Langley Township is on the verge of joining the Lower Mainland-wide ride hailing agreement.
Council gave unanimous agreement Monday, March 9, to a bylaw that will let the Township join the Inter-Municipal Ride Hailing Business License plan.
Mayor Jack Froese thanked Township staff for working with their colleagues in three regional districts, on a tight deadline, to get the deal and the bylaw ready.
Once initiated, the bylaw allows ride-hailing companies like Lyft and Uber to operate across Zone 1, which includes the Lower Mainland and parts of the Fraser Valley, with only one business license. The alternative would be for drivers to get licenses in each community where they picked up fares, which could mean getting a dozen or more licenses to effectively operate in Metro Vancouver.

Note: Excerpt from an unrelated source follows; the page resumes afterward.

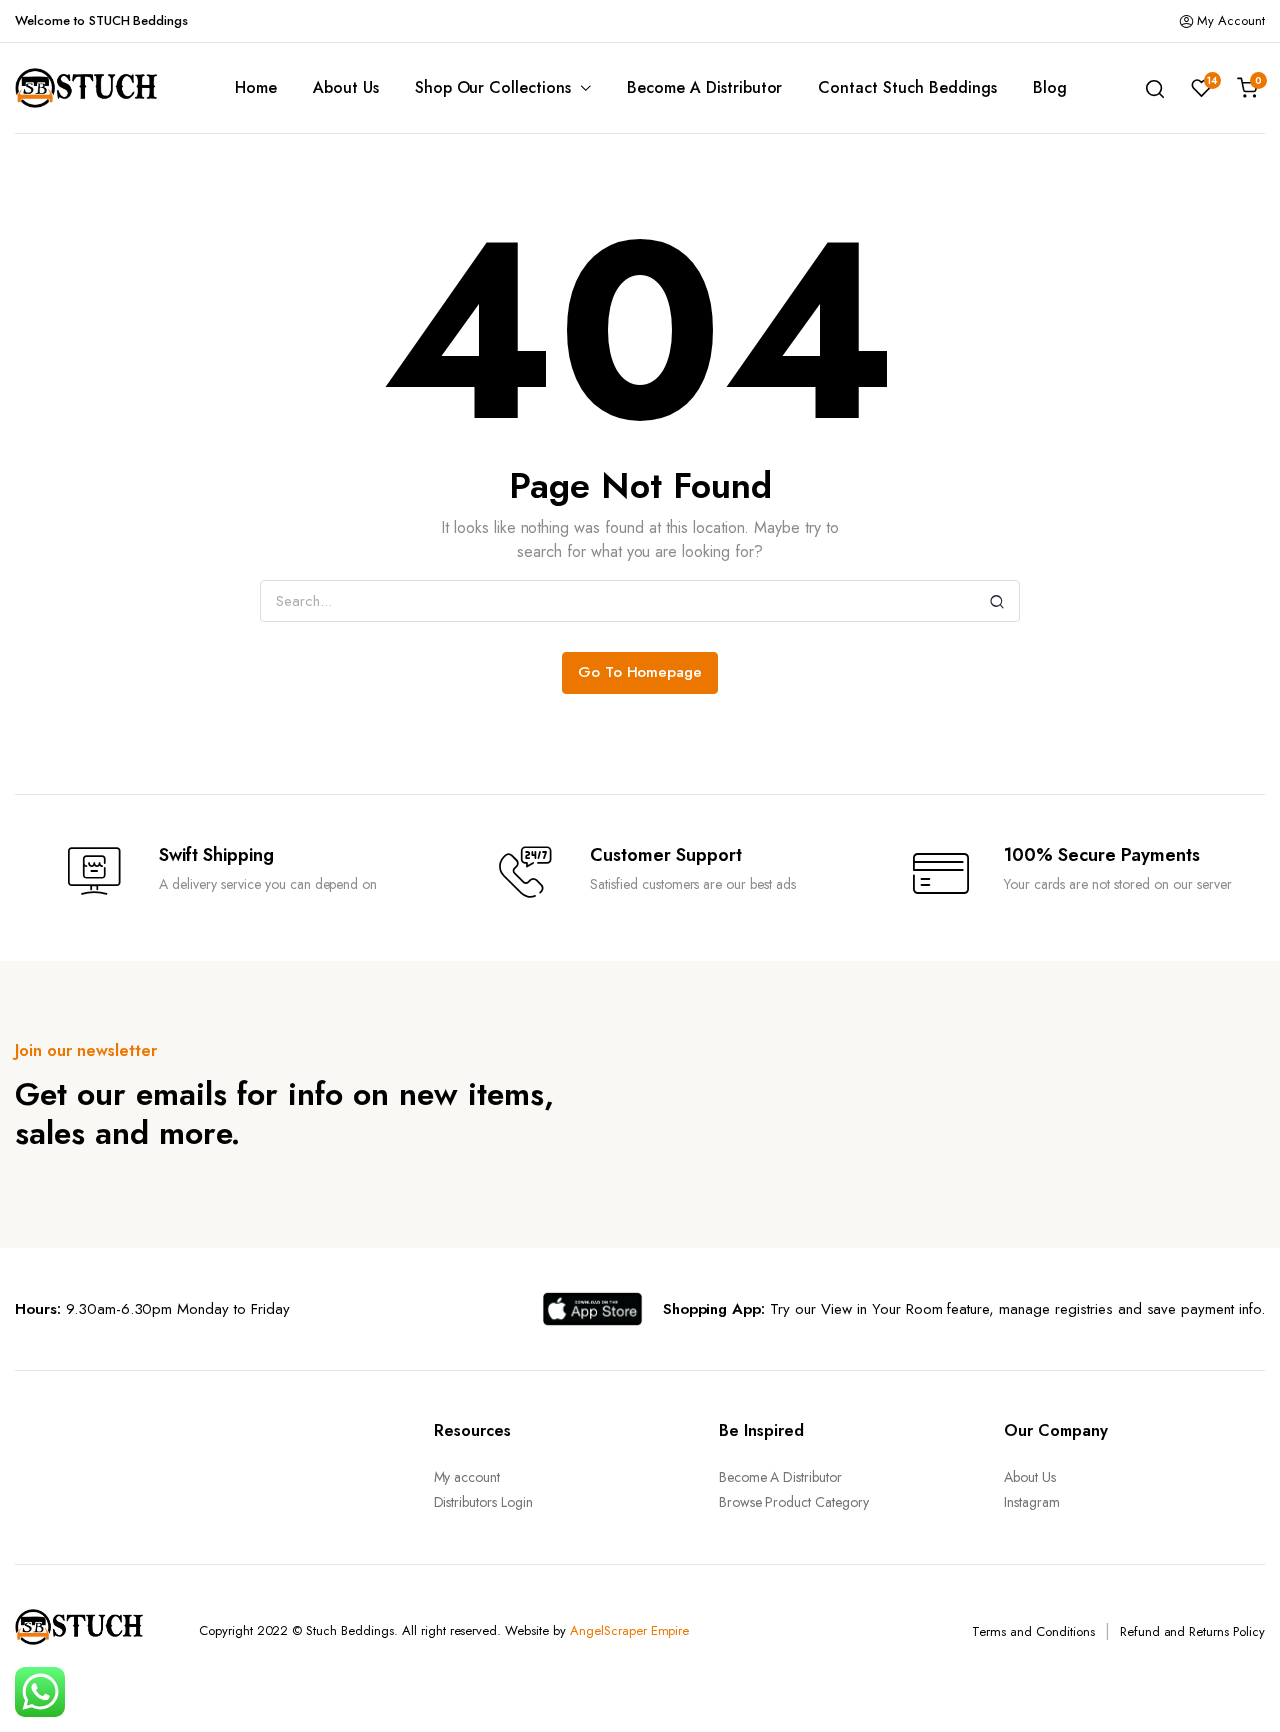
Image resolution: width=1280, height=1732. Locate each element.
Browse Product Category (794, 1502)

Because almost every Metro Vancouver community has agreed to the same scheme, virtually the same rules will apply in each community.
“It certainly allows for some consistency,” Froese said.

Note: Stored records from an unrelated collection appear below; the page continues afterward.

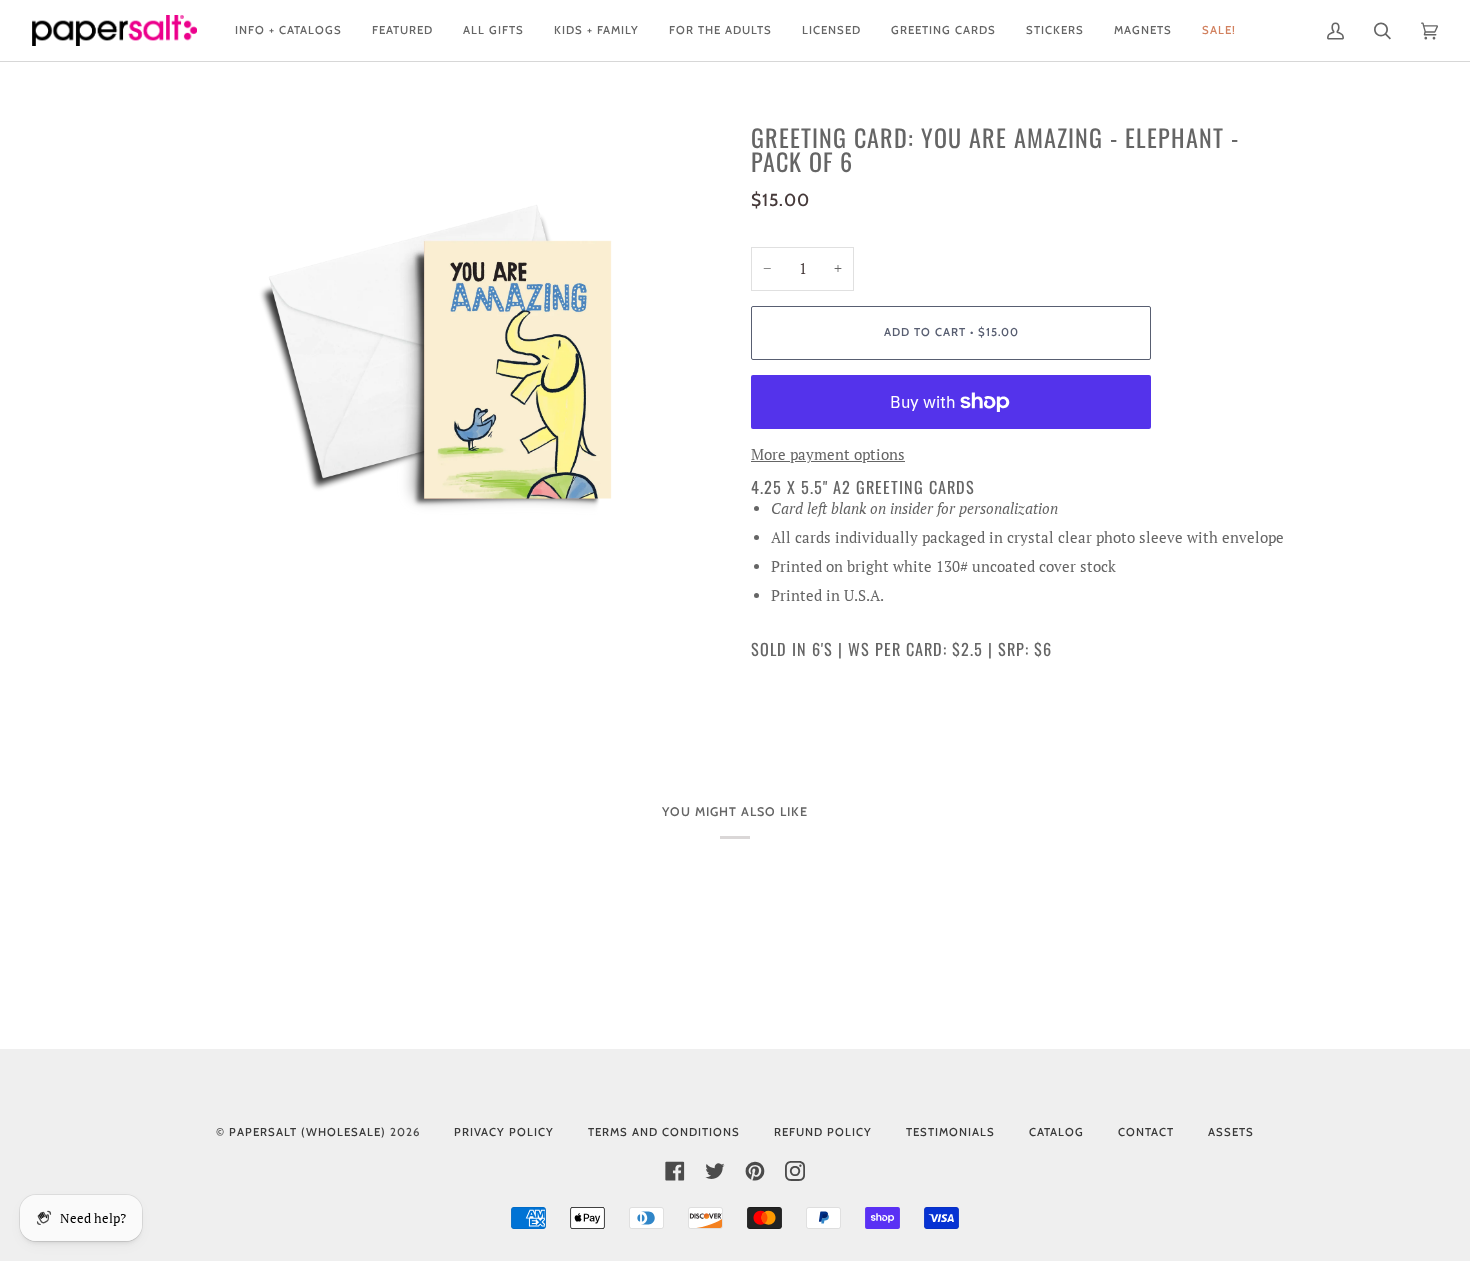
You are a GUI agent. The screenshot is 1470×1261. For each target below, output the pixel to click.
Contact (1146, 1132)
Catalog (1056, 1132)
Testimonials (950, 1132)
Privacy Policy (504, 1132)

“It’s a big benefit to this community,” said Councillor Steve Ferguson.
Uber and Lyft both recently expanded their service areas, covering the western half of Langley.
The license fee will require payment of $155 per company, plus vehicle fees of $150 for a standard vehicle, $30 for a zero emission vehicle, and free licensing for vehicles that are wheelchair-accessible.

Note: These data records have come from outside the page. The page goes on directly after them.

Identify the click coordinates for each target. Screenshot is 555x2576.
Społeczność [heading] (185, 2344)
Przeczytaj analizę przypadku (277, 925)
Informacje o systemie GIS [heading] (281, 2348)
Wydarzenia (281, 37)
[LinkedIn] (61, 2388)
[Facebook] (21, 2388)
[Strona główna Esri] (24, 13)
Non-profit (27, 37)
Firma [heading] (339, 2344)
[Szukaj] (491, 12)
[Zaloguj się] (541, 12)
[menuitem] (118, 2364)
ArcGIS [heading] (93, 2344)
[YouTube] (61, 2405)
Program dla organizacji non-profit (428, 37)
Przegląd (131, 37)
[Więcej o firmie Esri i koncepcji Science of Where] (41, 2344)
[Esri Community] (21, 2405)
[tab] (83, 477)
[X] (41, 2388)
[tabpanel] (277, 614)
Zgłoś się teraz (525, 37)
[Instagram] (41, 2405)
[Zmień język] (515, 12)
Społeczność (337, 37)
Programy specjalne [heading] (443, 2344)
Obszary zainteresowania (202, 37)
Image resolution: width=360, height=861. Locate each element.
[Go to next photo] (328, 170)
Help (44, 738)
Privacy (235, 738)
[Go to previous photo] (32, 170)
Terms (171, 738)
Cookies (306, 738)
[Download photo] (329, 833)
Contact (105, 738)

The city of Vancouver will be the central licensing authority where drivers register and pay their fees.
Under provincial rules, drivers need a Class 4 license, the same kind used by taxi drivers.
Froese noted this is a basic license and is a one-year pilot program, which could see changes in the future.
There will be a chance for public input before council votes on a fourth and possibly final reading that could approve the new licensing plan.